Guest vocalist Siri Hollmén Olesen

The rear audience lets itself be noticed as well, applauding generously between songs and understandably so, because when combining the movement on the floor with the activity of the band and the potency of the sound, this has all the bearings of a show that is headed in the right direction. It is probably not without growing confidence then, that SIFIFI also test some of the simpler and more balladic newer songs, with Radonjica welcoming album guest vocalist Siri Hollmén Olesen on stage to do her parts in the new "Yes Say No". Songs like that and "How Long Will It Take" ironically come across even better here than on album, because the few heavy elements they do include come through with much more power here, imbuing the compositions with a much greater feeling of contrast. One could have wished that violinist Christian Hjort Lauritzen had played some of his parts in the delicate outro to the later. However, the added weight also boosts the already mentioned heaviest songs in "Don't Try This Alone" and "Scarred By Omens", which join new album highlights like "H.A.U.T", "Crap Is The New Black" and "The World Might Have Seen Better Days" in making the audience go wilder and wilder, to the point where stage diving is suddenly a common activity.

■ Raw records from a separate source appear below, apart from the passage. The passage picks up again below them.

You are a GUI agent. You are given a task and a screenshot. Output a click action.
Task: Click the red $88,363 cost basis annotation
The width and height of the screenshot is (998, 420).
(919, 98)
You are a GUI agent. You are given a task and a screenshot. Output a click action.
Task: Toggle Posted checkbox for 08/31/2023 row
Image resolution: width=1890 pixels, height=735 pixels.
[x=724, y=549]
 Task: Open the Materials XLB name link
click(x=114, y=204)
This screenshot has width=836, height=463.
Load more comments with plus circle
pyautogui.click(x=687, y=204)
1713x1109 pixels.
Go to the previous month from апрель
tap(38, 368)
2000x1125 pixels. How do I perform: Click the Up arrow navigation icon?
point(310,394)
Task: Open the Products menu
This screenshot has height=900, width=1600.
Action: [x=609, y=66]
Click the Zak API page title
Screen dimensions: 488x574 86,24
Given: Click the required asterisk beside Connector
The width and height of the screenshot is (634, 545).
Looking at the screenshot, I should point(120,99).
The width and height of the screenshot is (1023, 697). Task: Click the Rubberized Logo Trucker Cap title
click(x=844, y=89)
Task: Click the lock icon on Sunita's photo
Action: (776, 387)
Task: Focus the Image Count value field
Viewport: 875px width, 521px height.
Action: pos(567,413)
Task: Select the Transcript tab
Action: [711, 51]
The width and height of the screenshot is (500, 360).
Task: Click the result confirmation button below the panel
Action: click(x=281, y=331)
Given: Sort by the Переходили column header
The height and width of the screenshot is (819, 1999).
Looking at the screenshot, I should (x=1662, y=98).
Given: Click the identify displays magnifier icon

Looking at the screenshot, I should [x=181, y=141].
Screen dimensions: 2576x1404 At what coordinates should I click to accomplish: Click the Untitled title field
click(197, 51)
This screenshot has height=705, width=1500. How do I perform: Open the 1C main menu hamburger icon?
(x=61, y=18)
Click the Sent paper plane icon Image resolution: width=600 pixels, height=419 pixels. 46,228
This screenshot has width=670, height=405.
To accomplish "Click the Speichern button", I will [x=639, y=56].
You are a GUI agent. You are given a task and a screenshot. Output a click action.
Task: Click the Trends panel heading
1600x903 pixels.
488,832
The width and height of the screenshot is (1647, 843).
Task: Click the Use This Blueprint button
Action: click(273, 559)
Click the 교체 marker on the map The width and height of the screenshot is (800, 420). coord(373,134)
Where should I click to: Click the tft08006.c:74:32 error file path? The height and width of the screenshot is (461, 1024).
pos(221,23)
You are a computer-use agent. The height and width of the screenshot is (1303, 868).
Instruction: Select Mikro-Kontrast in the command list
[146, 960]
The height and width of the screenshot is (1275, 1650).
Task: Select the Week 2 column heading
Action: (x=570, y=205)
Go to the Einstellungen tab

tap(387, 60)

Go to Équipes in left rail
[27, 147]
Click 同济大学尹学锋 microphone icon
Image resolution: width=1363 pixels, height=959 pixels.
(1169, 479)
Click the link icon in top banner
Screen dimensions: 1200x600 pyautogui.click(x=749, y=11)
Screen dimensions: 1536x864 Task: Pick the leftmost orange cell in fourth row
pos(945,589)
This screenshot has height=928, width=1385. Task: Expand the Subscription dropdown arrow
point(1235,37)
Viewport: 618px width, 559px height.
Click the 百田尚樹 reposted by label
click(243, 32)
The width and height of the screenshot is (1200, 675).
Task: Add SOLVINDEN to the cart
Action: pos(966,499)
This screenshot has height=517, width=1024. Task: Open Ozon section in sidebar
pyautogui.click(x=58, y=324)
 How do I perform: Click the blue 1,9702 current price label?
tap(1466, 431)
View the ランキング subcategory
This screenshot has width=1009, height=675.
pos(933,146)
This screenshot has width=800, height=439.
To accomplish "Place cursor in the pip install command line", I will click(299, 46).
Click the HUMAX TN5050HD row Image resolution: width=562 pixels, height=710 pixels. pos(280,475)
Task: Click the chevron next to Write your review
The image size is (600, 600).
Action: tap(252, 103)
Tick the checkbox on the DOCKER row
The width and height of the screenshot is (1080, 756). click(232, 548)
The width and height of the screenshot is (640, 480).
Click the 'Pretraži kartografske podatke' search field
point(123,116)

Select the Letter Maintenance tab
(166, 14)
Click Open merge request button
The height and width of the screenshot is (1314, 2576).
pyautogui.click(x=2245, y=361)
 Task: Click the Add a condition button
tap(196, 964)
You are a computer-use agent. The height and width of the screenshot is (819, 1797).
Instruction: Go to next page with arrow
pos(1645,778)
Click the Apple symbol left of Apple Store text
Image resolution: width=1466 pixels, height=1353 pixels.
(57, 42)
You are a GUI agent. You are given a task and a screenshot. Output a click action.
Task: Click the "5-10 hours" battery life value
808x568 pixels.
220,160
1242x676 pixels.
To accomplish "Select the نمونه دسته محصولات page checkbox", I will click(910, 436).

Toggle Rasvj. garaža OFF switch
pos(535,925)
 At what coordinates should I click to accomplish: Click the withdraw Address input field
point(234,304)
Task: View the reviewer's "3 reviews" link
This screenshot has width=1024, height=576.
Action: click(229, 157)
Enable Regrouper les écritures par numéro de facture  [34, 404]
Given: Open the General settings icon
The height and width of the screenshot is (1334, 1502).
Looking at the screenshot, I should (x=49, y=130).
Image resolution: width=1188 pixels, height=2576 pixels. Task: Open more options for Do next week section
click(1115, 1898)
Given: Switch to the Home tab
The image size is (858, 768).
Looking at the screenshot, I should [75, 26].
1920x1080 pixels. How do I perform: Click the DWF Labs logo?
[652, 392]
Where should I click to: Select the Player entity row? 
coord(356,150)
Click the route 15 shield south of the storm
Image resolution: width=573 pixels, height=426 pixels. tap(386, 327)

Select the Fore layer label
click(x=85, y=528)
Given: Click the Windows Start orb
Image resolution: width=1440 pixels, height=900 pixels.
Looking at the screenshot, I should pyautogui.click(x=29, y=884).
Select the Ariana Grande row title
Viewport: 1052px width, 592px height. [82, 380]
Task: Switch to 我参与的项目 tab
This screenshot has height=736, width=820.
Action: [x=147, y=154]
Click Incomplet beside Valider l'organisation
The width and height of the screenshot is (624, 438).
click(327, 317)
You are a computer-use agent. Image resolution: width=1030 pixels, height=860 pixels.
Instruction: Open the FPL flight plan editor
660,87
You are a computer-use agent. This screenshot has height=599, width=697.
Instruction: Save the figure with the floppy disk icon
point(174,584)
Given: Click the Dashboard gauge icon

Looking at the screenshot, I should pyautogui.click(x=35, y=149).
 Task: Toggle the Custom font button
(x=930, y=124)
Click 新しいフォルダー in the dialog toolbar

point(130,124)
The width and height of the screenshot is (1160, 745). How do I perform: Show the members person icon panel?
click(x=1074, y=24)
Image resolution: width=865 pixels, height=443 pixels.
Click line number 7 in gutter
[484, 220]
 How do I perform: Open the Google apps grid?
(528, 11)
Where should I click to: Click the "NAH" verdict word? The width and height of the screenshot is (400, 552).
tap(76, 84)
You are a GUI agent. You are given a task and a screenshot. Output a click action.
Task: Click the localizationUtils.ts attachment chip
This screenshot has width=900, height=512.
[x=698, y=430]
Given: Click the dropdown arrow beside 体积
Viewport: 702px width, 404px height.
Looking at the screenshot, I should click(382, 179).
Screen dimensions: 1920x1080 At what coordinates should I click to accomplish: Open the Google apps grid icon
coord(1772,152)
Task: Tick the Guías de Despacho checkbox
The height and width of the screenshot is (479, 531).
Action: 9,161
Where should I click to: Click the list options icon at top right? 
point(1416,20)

The band's view of a quite full Lille Vega

This then is a modern alternative rock show properly wild and explosive and worthy of both a band that wants to get taken seriously, and of the audience of an almost sold out Lille Vega. The mood is one of growing exhilaration coming both from returning fans and from those who see SIFIFI for the first time, and the majority of the front three or four rows are naturally drenched in each other's sweat (my own shirt has some red streaks as well). So it is hardly a surprise to anyone when the band is instantly summoned for an encore upon conclusion of the regular set. Among the final three songs is a double blast of "Party Like Charlie Sheen" and perennial set closer "Perfect Human Being", both of which are as absolutely stomping as always. Things up front reach an appropriate state of pandemonium in a happy pile of moshers, headbangers and crowdsurfers, Olesen tries her first ever stage dive and some drunken fool uses a fallen microphone to extra screams to the end of the very last song. Reporting from an admittedly highly unobjective position near the front then, I reach the conclusion that this had all the positive excitement of a release show, yet fairly little of the drawback that comes from the material not having been heard by many of those in attendance. Now consider the fact that you have several chances to witness it again, when the band tours the country thin in the fall.